# Collected data entries:
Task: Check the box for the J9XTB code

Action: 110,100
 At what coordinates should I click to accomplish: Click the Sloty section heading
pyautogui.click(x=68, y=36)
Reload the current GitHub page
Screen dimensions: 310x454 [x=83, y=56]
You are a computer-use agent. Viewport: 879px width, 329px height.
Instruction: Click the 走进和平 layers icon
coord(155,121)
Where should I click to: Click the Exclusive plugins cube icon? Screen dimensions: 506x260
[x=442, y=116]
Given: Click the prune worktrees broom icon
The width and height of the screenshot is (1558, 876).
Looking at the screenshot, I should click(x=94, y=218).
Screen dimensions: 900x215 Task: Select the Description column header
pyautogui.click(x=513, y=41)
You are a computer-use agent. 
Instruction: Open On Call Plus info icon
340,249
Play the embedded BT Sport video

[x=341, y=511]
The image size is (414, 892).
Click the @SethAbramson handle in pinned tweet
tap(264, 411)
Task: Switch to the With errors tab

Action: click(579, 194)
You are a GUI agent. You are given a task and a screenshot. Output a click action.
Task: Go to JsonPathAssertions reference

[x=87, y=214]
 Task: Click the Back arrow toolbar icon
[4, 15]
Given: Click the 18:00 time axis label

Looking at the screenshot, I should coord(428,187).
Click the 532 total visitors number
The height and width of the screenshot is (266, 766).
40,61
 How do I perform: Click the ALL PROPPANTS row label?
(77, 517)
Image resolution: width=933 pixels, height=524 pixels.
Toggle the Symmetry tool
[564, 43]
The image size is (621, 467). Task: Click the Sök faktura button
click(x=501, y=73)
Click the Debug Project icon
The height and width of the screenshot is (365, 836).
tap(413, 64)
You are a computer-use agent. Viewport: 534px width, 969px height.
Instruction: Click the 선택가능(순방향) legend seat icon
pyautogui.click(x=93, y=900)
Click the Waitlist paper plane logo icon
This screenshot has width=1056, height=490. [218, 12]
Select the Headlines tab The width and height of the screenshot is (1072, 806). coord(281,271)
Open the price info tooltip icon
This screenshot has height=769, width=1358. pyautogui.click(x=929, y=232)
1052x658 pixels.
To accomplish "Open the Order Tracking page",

# What is expected:
Starting at the line that contains "The image size is (621, 467).", write out every line through the last one in the data above, exactly as it stands.

# Answer for this exercise:
The image size is (621, 467). Task: Click the Sök faktura button
click(x=501, y=73)
Click the Debug Project icon
The height and width of the screenshot is (365, 836).
tap(413, 64)
You are a computer-use agent. Viewport: 534px width, 969px height.
Instruction: Click the 선택가능(순방향) legend seat icon
pyautogui.click(x=93, y=900)
Click the Waitlist paper plane logo icon
This screenshot has width=1056, height=490. [218, 12]
Select the Headlines tab The width and height of the screenshot is (1072, 806). coord(281,271)
Open the price info tooltip icon
This screenshot has height=769, width=1358. pyautogui.click(x=929, y=232)
1052x658 pixels.
To accomplish "Open the Order Tracking page",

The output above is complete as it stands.